Wyoming is too far south in the Rocky Mountains to maintain the temperatures and conditions needed for larger glaciers to endure. Day said Glacier National Park is close to the southern threshold where glaciers can comfortably and stubbornly persist.
"It's very hard in the current state of the climate that we're in right now to have anything more than what we have now in the mid-latitudes," he said.
That’s how Silverstein knew that the “icebergs” he was seeing on South Gap Lake weren’t really icebergs.
“An iceberg is something that calves off a glacier,” he said. “I was kidding when I called them ‘icebergs.’ They were actually just flat pieces of snow ice.”
Permanent Pockets Of Ice
Still, small glaciers can be found in Wyoming's highest elevations. They're not particularly large or impressive, but according to Day, they are true glaciers.
"You will find small glaciers in the mountains," he said. "There's a small glacier on the north end of the Snowy Range near Browns Peak that's been for a long time. There are glaciers in the highest reaches of the Wind Rivers, and some nooks and crannies of the Tetons. This is true in many mountain ranges in Wyoming and Colorado."
Silverman has encountered the Browns Peak glacier during his Snowy Range excursions. He knew of several places that tend to stay perpetually snowy at that elevation.
“Crossing snowfields at this time of year is normal,” he said. “The Snowy Range has some snow and ice fields that linger all year long, high up on Browns Peak, for example. You have to avoid them later in the year because, they're definitely hard, frozen ice.”
Day said glaciers endure mainly through position rather than temperature or elevation at these mid-latitudes. Many of these small glaciers are crevices that are shaded from direct sunlight, usually on north—or east-facing slopes, keeping temperatures cooler and preventing melting.
"Snow on the southern and western slopes will melt off," he said, "but you tend to see the north or east slopes above 10,000 feet that don't get the direct sunlight during the warmest part of the day keep snow the longest. That's where these glaciers tend to be."
Just Warming Up
Day doesn't see ice on South Gap Lake as indicative of any climate patterns or seasonal trends.
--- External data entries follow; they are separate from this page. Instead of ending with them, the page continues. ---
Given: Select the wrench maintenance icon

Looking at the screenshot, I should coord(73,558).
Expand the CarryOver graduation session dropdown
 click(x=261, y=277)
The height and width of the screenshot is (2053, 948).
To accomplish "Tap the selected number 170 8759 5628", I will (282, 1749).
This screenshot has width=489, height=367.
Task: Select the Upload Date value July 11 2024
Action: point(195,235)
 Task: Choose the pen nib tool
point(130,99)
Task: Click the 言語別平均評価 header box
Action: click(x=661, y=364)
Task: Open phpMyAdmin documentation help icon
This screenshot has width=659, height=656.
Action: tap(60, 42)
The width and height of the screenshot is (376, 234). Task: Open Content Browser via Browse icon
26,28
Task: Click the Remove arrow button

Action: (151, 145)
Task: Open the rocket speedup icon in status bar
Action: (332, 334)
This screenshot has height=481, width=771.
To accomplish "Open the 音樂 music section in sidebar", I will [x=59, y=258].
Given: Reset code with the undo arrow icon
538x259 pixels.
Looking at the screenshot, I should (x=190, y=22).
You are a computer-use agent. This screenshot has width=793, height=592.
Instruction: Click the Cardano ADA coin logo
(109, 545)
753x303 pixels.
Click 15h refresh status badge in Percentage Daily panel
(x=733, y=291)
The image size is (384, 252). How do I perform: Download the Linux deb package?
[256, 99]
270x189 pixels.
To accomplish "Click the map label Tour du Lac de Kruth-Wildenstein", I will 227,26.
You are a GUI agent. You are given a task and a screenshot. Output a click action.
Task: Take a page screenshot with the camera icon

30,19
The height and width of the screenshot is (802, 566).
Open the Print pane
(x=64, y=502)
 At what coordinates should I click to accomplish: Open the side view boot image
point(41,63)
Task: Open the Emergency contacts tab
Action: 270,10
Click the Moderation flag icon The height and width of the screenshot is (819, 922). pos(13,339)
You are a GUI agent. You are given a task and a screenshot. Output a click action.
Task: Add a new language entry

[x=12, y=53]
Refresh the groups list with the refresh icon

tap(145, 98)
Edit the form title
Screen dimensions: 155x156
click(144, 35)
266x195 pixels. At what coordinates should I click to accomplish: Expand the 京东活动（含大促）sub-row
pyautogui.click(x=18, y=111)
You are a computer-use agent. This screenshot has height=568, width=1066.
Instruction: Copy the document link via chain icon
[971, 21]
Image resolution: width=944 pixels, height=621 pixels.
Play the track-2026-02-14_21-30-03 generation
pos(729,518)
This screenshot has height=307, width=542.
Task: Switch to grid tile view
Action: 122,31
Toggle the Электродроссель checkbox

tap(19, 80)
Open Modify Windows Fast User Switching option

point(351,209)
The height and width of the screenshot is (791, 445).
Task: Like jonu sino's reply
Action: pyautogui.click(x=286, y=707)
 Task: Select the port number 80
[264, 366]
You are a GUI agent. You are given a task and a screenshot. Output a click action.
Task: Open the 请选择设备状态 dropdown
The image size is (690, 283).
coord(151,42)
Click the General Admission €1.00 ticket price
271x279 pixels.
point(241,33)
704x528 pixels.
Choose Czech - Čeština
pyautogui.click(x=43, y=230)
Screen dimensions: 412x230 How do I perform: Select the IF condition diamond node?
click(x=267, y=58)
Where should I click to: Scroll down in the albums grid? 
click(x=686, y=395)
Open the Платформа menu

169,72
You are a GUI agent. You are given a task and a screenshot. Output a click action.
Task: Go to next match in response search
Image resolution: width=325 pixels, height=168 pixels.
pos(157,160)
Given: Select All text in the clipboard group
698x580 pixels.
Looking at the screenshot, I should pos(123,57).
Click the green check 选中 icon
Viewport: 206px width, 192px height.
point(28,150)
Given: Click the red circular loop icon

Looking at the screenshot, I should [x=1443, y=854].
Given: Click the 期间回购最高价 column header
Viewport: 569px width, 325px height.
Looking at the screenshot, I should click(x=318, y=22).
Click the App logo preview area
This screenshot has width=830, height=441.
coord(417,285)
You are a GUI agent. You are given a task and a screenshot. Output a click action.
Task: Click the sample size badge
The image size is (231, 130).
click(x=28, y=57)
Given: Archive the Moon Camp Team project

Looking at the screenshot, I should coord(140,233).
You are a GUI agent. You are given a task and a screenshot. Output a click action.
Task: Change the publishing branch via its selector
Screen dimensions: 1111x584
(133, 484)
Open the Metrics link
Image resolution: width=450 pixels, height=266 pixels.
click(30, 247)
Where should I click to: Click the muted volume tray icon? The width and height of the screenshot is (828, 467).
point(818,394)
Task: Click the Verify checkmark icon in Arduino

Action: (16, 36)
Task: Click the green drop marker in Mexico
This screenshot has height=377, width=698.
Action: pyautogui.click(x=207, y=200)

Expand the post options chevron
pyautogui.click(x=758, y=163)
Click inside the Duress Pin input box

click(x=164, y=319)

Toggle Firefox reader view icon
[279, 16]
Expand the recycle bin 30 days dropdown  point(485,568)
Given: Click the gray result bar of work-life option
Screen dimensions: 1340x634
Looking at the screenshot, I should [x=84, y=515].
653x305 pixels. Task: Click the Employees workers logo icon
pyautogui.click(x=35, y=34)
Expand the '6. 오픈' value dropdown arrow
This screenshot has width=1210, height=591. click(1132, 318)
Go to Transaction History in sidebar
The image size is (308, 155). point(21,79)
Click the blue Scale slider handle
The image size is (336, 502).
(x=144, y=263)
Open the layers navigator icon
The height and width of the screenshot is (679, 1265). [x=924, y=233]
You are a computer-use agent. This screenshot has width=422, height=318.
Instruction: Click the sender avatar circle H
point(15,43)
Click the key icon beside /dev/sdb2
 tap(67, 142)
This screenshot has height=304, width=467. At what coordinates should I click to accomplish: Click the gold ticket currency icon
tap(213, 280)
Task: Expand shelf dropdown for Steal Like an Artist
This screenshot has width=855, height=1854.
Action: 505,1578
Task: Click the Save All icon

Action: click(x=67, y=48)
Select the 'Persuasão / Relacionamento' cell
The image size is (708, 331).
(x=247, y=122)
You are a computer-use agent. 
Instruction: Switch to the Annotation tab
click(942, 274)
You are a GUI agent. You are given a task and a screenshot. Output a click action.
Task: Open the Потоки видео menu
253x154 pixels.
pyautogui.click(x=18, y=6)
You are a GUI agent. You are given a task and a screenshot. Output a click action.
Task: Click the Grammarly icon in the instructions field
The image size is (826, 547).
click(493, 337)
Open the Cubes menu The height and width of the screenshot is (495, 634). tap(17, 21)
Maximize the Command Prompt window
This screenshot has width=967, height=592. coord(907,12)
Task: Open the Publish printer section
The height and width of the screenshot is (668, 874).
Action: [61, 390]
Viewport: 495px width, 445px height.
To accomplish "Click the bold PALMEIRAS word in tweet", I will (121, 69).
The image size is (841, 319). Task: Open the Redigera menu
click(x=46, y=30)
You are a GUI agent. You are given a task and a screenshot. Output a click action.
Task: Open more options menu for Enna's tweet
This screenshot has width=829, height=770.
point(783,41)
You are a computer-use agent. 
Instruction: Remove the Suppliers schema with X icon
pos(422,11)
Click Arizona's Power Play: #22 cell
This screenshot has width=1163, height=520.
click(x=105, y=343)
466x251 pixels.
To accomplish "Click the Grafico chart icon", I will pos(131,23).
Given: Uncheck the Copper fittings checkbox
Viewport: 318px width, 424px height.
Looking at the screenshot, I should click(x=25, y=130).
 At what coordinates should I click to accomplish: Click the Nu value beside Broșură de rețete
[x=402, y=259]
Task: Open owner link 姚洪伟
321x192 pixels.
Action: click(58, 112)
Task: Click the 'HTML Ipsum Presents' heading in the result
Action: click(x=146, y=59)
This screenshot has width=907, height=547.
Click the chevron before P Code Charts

There's a reason it's called the Snowy Range, after all.
"The Snowy Range is appropriately named," Day said. "It's a very big watershed up there. Summer is very short when you get that high up, and snow and ice linger for a while. Finding icebergs on July 12 might be a little bit later than you'd expect, by a week or so, but it's not earth shattering."
The early July heatwave was just the first of many Wyomingites could experience this year. According to Day's historical climate analysis, we're in the midst of the hottest time of year for the Cowboy State.
"Summer's maturing," he said. "The most persistent, hot weather in Wyoming usually occurs from the middle of July to the middle of August. We're in the four-week period that is usually the hottest, and we expect prolonged spells of hot weather."
Long-range forecasts from the National Weather Service have anticipated above-average and possibly more record-breaking temperatures throughout Wyoming for this four-week period. Day is always hesitant to forecast too far into the future, but he doesn't deny there's a trend for warmer days ahead.
"If you look at the temperatures for the first nine days of July, they were far below average across the state," he said. "For the second half of July and the first half of August, I would say that that's a good bet we'll have above-average temperatures."